[Saved entries]
_ _ _ _ _

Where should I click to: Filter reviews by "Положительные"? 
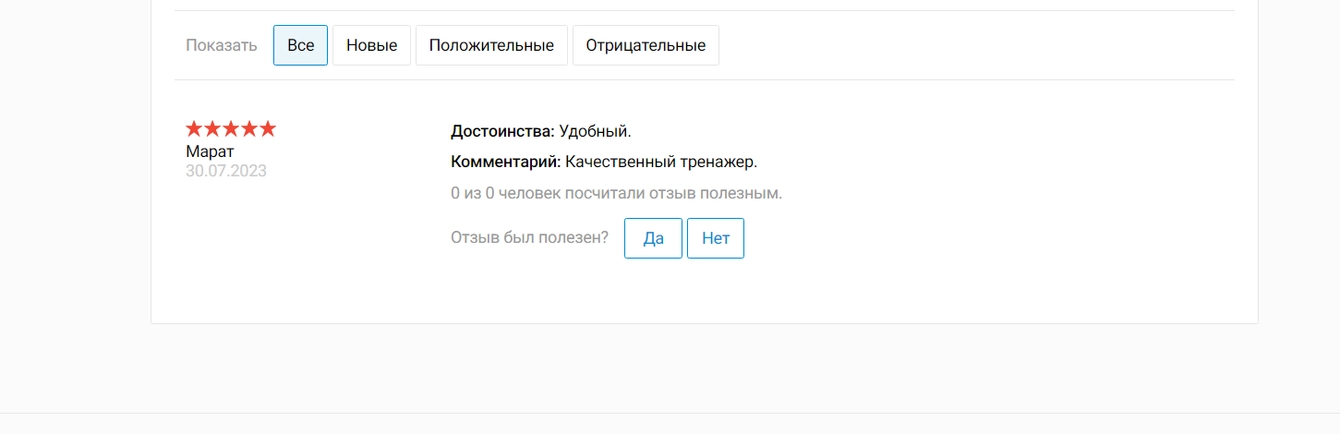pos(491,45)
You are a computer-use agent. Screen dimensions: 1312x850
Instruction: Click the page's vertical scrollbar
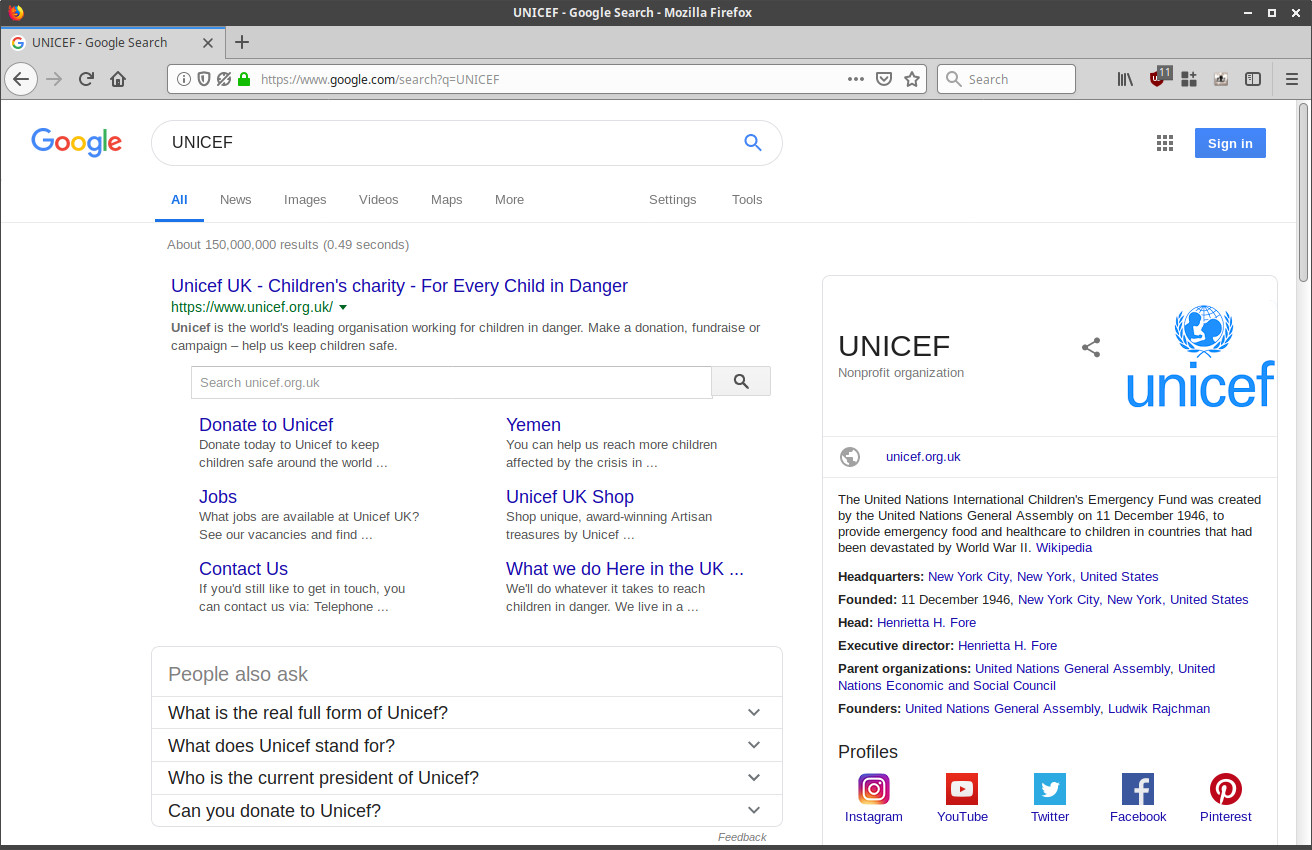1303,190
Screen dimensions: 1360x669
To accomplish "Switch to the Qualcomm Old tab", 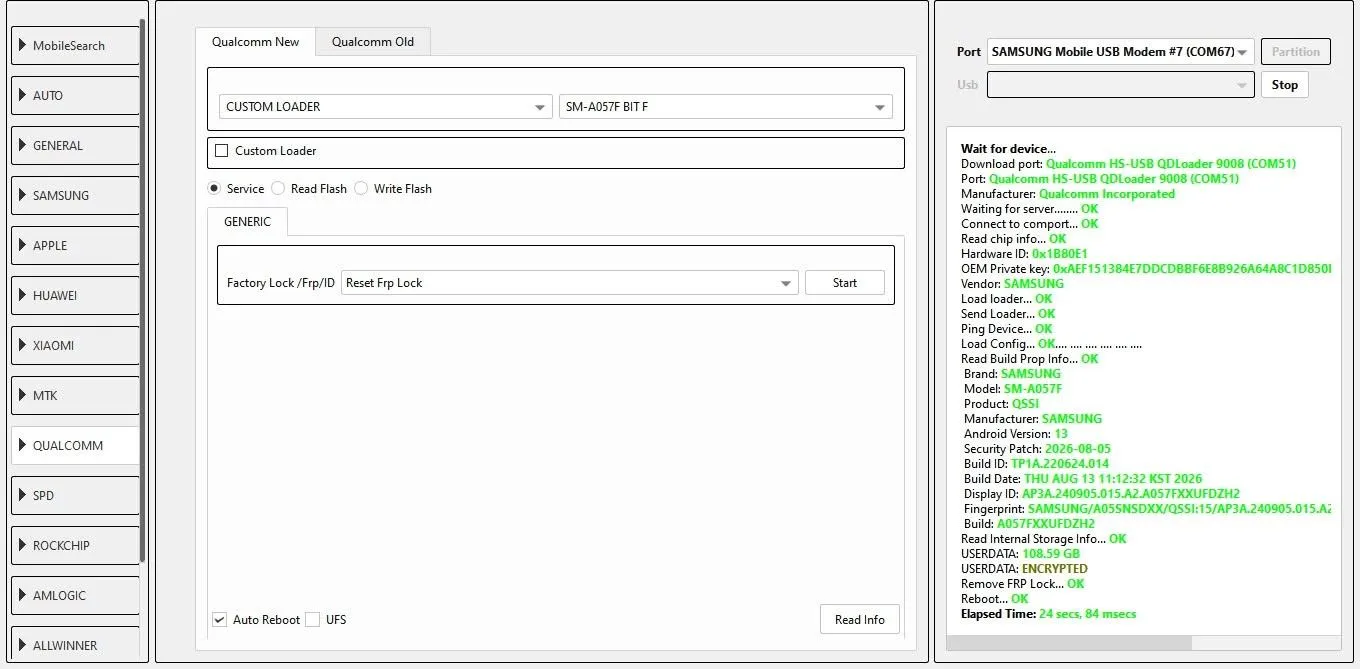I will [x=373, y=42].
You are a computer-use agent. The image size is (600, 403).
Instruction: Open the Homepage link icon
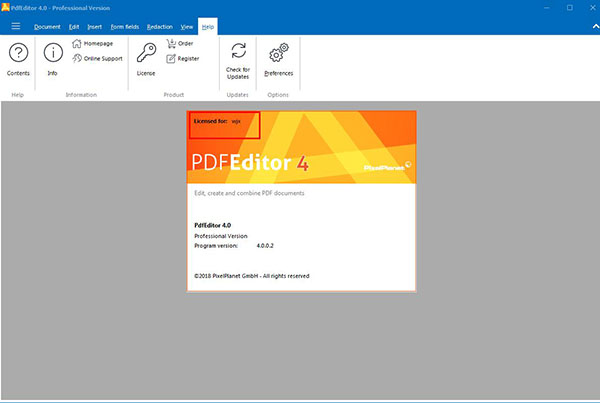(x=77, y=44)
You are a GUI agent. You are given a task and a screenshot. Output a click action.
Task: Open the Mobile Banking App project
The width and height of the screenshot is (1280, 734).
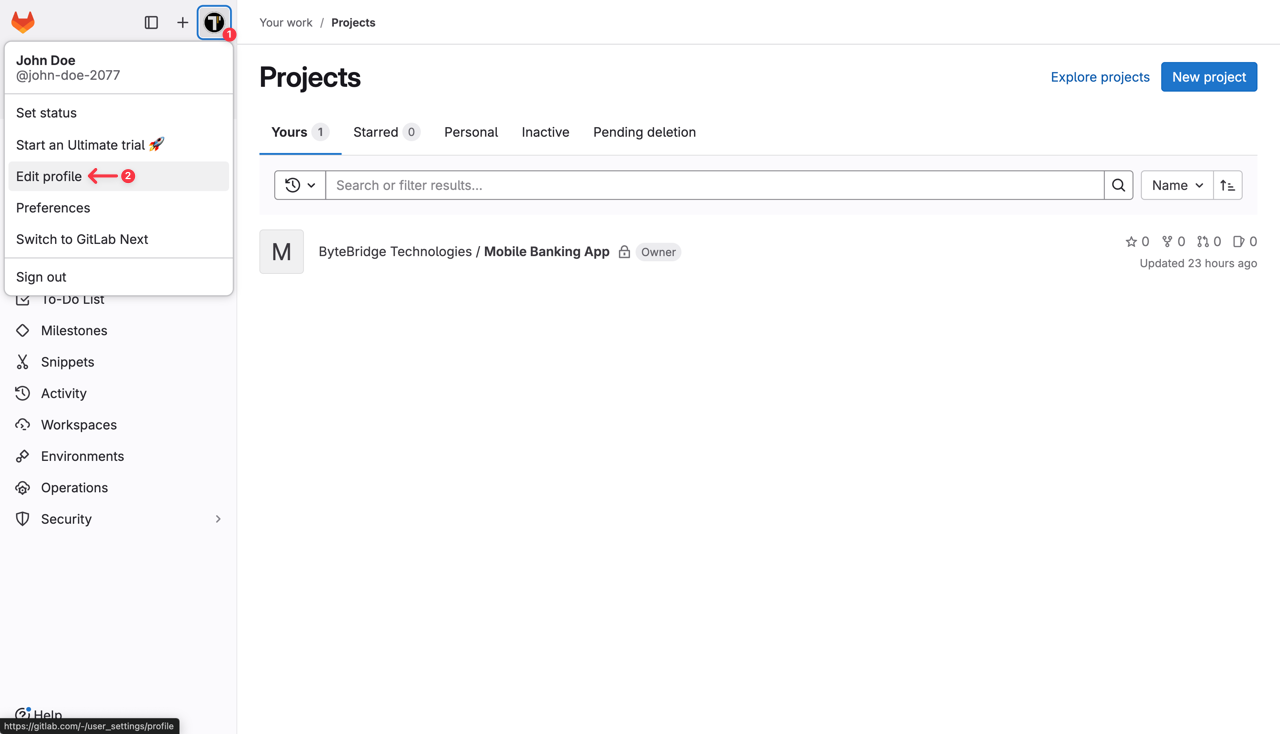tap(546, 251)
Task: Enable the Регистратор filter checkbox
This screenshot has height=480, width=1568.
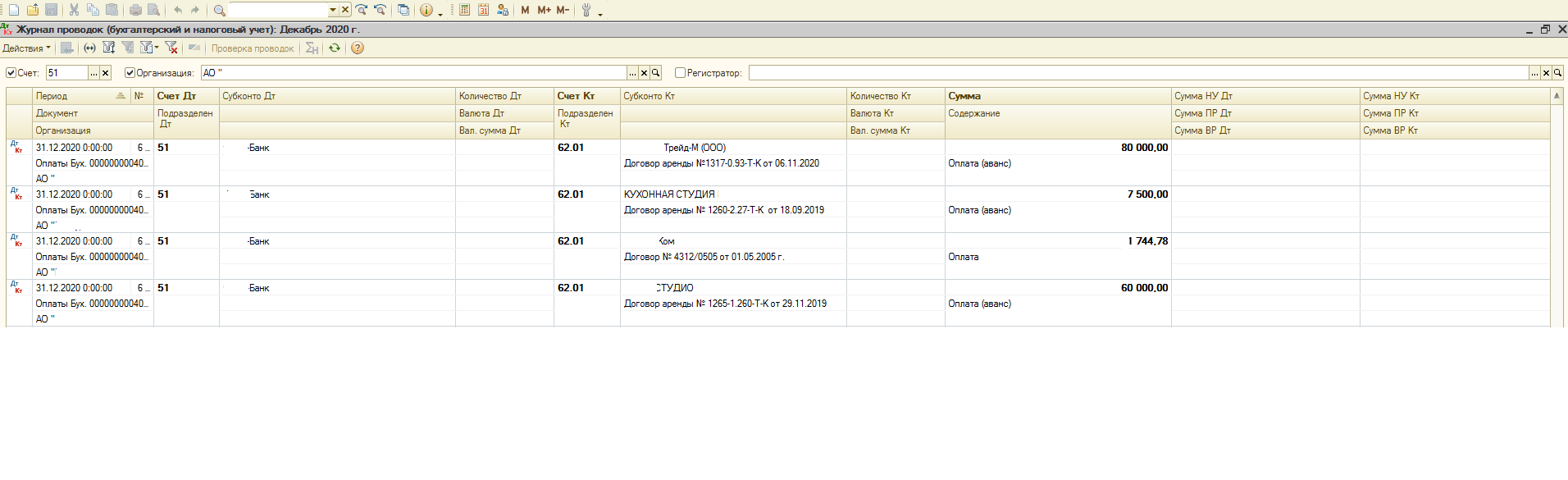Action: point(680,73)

_ _ _ _ _

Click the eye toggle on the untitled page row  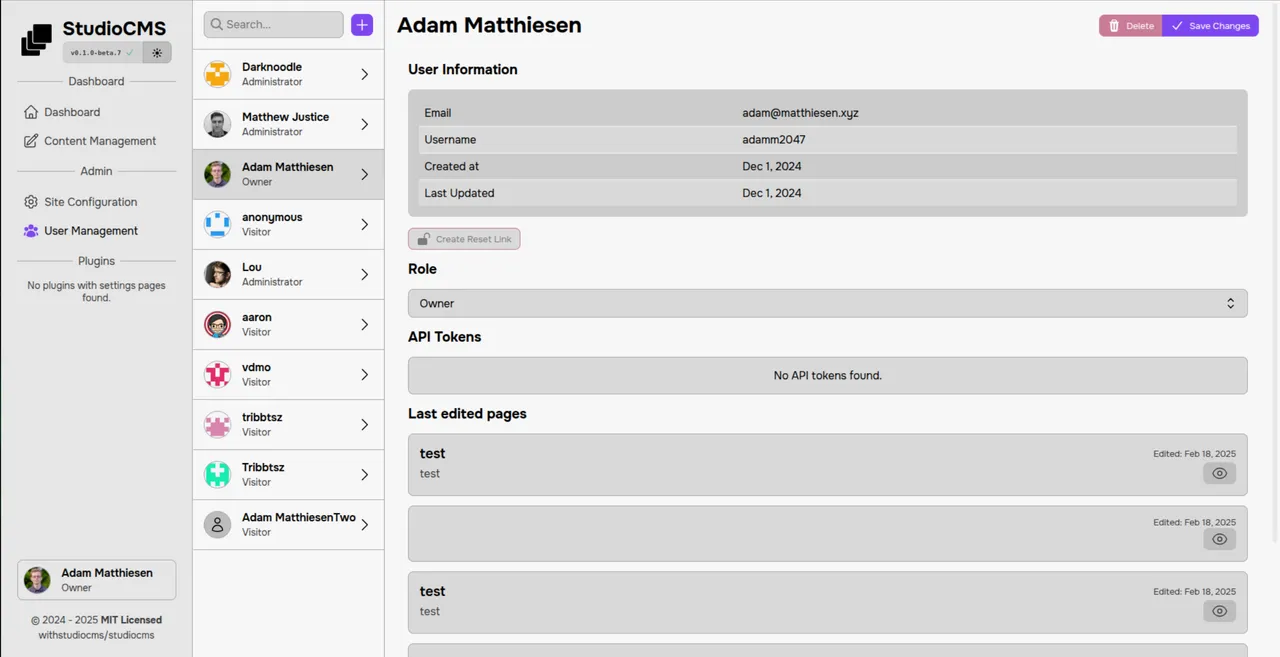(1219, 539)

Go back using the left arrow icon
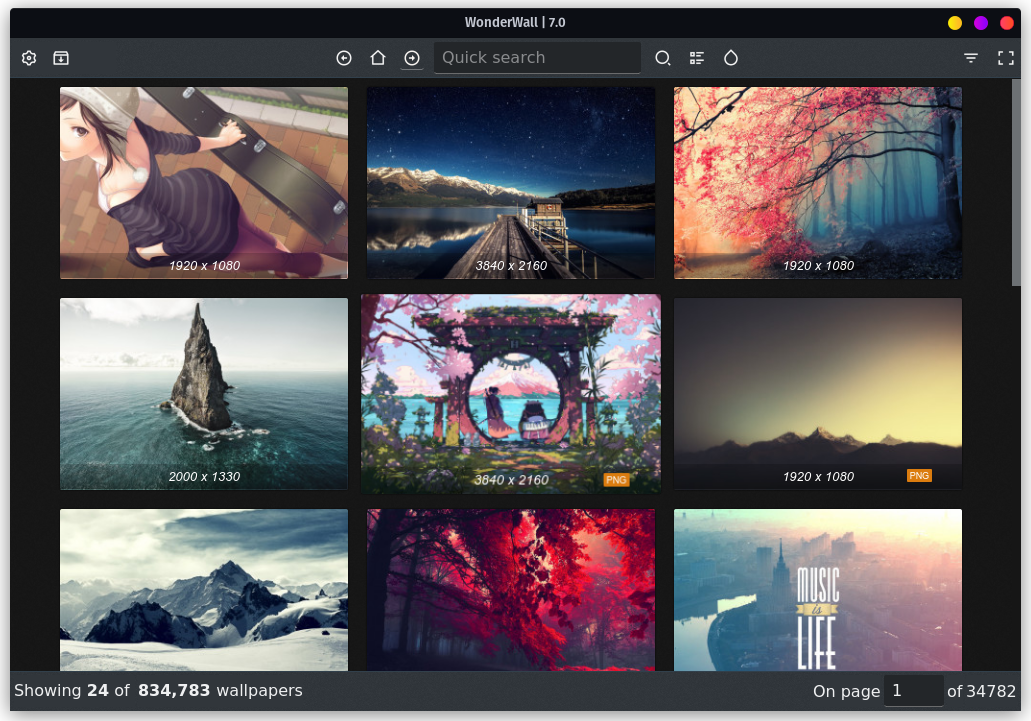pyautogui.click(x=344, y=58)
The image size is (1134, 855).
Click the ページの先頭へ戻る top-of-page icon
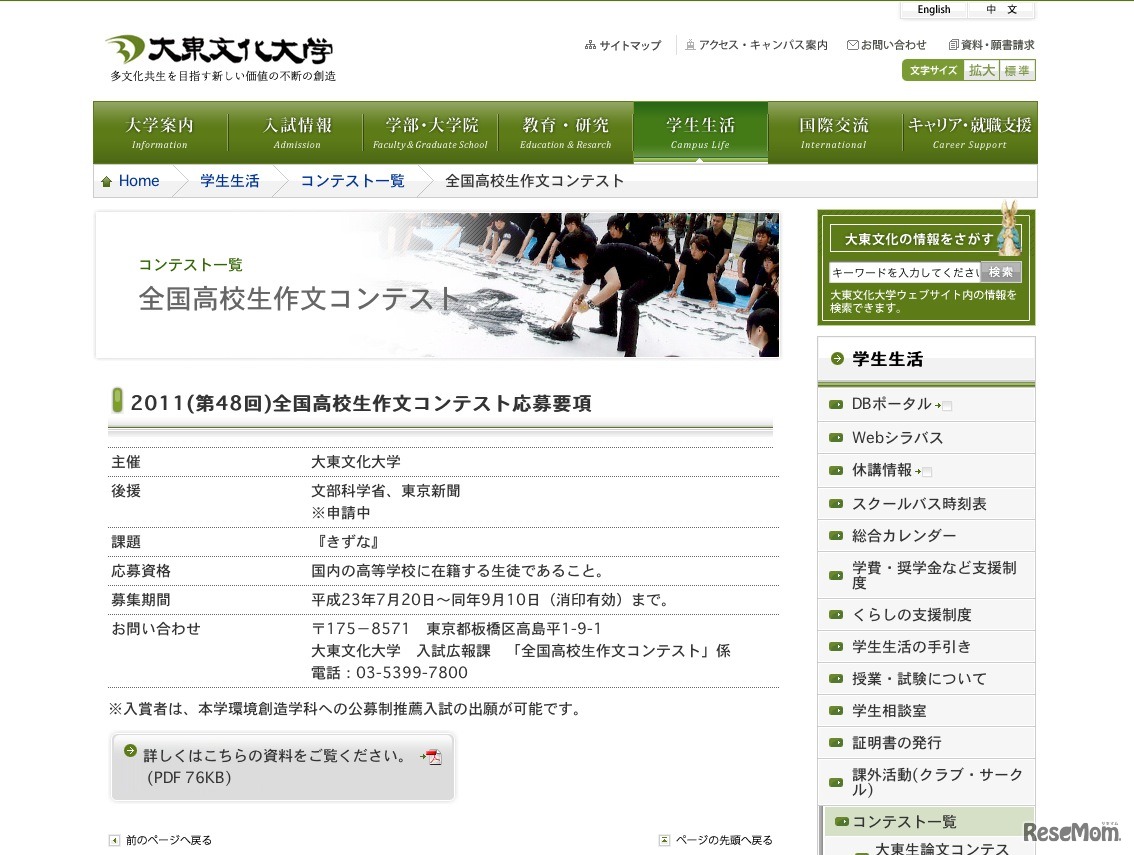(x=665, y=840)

_ _ _ _ _

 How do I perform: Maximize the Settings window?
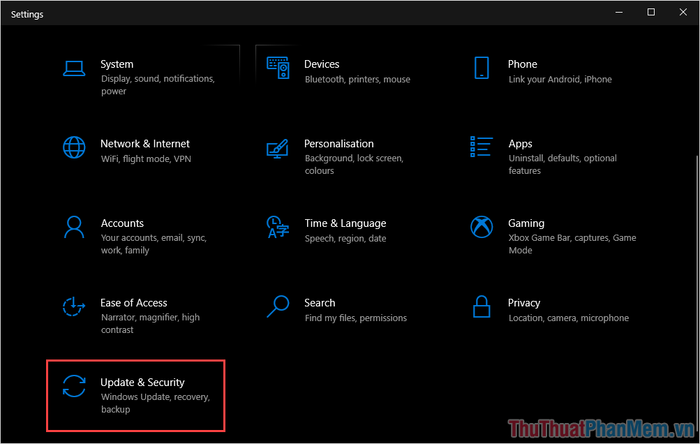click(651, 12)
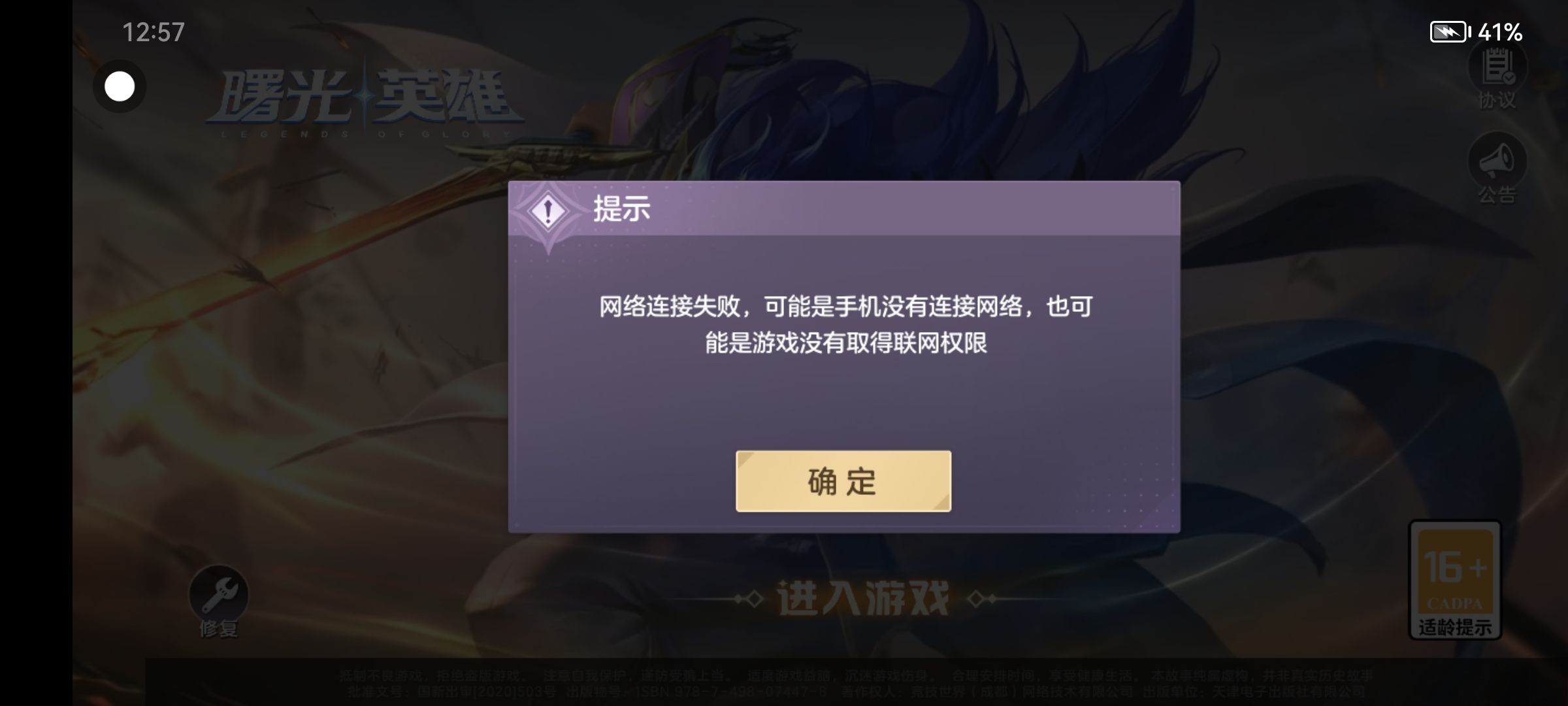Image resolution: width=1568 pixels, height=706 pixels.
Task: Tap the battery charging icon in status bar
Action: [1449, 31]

_ _ _ _ _

WHAT IS NEEDED
A single number is the expected answer: how many lines of the records above contain the word "agent".

WRITTEN ANSWER
3